RD429 - Report on Implementation Progress of the Financial Alignment Demonstration Waiver (Duals) - November 2014


Executive Summary:
Nationally, and in the Commonwealth of Virginia, dual eligible individuals have the most complex health care needs of any Medicaid or Medicare members, including multiple chronic health conditions, behavioral health needs, and disabling conditions. Medicaid-Medicare beneficiaries comprise 15 percent of the Medicaid population and 39 percent of the expenditures. In Virginia, individuals who are eligible for both programs are currently excluded from participating in Medicaid managed care programs and receive care driven by conflicting state and federal rules and separate funding streams, potentially resulting in fragmented and poorly coordinated care. Therefore, addressing quality and costs for these individuals has been a priority in the Commonwealth.
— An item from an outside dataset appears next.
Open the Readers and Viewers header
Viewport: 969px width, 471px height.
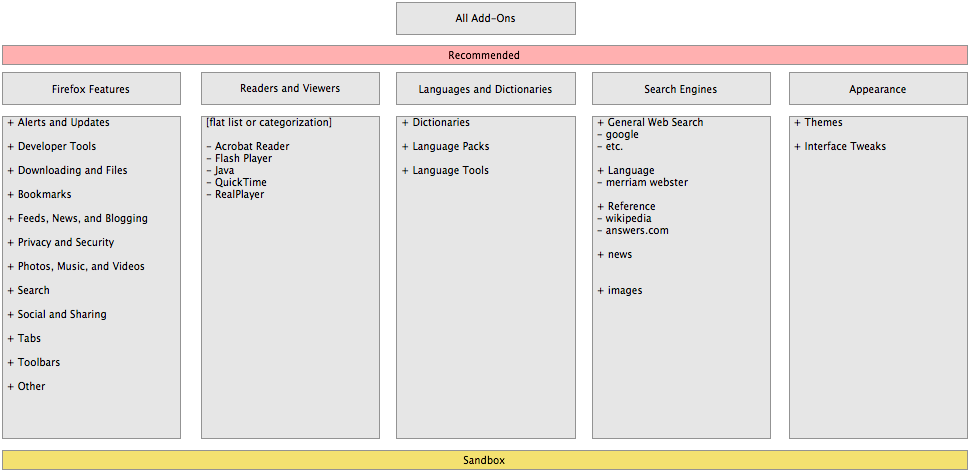290,88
Legislative and Executive leadership have provided exemplary support as demonstrated from 2011 through 2014 in the Acts of the Assembly, which directed the Department of Medical Assistance Services (DMAS) to implement an integrated support model for individuals who are dually eligible for Medicare and Medicaid services. DMAS has made significant strides in implementing a coordinated, integrated model of care for dual eligible individuals via the Medicare – Medicaid Financial Alignment Demonstration (FAD). Virginia’s FAD, termed Commonwealth Coordinated Care (CCC), is an opportunity authorized by the Patient Protection and Affordable Care Act to integrate covered Medicare and Medicaid benefits under one system of coordinated care using a full-risk capitated model or through a fee-for-service model operated jointly by the state and the Centers for Medicare and Medicaid Services (CMS).

In October 2011, DMAS submitted a letter of intent to CMS that indicated the Commonwealth’s desire to pursue a capitated, managed care model of service delivery. After many months of negotiation, Virginia became the sixth state to sign a Memorandum of Understanding with CMS which signifies Virginia’s formal acceptance into the FAD. The goals of CCC includes removing systematic barriers to providing seamless care across the full spectrum of services and removing financial disincentives that have discouraged states from providing care coordination services to dual eligible individuals.

Under this capitated model, Virginia, CMS, and three Medicare-Medicaid health plans (MMP’s) have entered into three-way contracts through which the health plans will receive a blended capitated rate for the full continuum of benefits provided to full benefit dual eligible individuals enrolled in CCC.

CCC blends Medicare and Medicaid services and financing to provide high-quality, person-centered care to Virginians who are dually eligible for Medicare and Medicaid. Under the CCC Program the MMPs receive a blended capitated rate to provide and coordinate the full continuum of benefits currently provided under Medicare and Medicaid, including: primary care, acute care, behavioral health services, nursing facility care, long-term care services through the Elderly or Disabled with Consumer Direction (EDCD) Waiver, and the added benefit of care coordination services for all eligible beneficiaries. MMP’s also have additional benefits such as dental, vision and podiatry.